_Work instruction_
Look through the listing and report every line that has "blue" in it.

_Data for this exercise_
• • • • • • •
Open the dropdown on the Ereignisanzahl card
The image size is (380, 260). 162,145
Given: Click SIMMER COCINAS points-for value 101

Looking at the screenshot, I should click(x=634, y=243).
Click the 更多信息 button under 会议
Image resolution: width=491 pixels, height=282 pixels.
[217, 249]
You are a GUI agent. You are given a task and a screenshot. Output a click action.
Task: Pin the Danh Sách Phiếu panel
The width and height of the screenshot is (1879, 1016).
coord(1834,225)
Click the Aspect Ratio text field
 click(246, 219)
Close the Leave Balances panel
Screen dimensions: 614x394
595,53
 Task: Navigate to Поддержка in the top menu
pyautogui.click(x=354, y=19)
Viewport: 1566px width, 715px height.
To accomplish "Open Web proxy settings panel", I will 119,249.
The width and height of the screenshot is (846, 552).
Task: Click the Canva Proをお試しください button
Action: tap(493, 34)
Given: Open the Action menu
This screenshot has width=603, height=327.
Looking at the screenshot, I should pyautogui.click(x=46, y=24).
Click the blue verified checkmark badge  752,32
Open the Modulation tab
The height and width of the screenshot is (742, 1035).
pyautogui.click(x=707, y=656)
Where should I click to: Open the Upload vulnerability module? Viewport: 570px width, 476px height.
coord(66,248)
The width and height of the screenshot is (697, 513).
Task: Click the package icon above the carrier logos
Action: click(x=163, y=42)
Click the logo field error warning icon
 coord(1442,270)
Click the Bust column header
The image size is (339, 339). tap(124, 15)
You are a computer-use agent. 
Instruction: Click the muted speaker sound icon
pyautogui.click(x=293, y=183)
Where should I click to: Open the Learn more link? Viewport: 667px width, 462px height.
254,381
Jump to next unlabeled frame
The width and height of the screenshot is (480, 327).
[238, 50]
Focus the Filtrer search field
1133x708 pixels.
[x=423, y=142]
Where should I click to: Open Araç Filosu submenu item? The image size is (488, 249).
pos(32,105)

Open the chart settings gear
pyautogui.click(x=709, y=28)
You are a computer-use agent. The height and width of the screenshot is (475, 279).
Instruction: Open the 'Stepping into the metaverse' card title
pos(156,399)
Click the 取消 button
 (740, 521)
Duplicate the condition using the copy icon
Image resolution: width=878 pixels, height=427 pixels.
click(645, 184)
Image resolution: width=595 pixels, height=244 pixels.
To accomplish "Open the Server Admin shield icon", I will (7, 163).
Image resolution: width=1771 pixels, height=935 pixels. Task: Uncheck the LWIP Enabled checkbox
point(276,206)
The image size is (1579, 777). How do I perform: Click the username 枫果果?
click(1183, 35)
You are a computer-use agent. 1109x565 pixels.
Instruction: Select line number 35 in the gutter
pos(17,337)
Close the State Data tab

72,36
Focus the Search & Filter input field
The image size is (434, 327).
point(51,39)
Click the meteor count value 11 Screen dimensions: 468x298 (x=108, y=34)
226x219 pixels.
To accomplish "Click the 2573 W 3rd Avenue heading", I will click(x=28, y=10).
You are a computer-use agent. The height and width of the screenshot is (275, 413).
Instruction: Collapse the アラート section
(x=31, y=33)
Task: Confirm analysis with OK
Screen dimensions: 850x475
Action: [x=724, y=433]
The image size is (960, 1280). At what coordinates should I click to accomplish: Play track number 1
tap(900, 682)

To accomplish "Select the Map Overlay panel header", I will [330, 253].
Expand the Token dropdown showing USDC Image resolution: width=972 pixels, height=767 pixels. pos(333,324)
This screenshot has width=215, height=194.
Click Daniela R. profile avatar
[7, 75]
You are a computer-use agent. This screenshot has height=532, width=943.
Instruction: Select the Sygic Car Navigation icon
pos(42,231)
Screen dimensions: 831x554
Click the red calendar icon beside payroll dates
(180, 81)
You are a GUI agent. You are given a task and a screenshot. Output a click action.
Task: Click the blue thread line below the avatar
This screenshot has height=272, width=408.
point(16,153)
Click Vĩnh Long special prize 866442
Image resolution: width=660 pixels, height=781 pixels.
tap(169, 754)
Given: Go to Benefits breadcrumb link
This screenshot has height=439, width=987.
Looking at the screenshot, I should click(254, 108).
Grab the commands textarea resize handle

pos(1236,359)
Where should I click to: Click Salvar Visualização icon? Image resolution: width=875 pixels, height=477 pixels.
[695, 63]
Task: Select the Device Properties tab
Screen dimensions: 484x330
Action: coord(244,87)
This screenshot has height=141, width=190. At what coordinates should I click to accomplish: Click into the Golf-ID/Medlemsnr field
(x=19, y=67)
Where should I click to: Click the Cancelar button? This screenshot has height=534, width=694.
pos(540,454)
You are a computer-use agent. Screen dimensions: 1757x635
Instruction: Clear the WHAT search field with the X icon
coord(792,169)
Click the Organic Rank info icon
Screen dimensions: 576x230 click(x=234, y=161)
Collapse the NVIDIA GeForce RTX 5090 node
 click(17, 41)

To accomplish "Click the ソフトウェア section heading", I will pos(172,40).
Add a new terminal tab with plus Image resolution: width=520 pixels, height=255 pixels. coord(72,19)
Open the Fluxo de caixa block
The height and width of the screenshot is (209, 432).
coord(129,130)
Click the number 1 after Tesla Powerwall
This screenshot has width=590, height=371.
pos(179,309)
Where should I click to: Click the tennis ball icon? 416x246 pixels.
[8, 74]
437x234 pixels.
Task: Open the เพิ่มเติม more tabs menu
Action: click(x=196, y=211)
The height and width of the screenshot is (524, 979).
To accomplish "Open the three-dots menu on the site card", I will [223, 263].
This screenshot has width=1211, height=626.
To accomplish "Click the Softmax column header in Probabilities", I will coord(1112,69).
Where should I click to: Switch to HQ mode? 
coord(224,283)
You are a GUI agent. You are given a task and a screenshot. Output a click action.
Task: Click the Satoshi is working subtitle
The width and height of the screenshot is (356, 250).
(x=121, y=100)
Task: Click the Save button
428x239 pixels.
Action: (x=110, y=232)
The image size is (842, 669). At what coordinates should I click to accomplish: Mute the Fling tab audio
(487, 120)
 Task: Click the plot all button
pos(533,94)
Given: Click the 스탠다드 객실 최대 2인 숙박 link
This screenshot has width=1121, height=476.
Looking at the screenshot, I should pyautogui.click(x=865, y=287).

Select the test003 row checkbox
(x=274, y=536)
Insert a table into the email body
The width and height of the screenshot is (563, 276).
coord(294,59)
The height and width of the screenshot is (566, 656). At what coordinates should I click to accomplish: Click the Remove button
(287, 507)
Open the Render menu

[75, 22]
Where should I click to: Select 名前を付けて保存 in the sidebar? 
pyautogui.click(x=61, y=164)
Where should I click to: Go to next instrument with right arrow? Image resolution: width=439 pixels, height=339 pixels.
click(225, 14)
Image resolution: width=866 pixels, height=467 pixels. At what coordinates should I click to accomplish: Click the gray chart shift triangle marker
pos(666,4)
• • • • • • •
_Exercise solution_
Click the blue verified checkmark badge  752,32
Task: Click the blue thread line below the avatar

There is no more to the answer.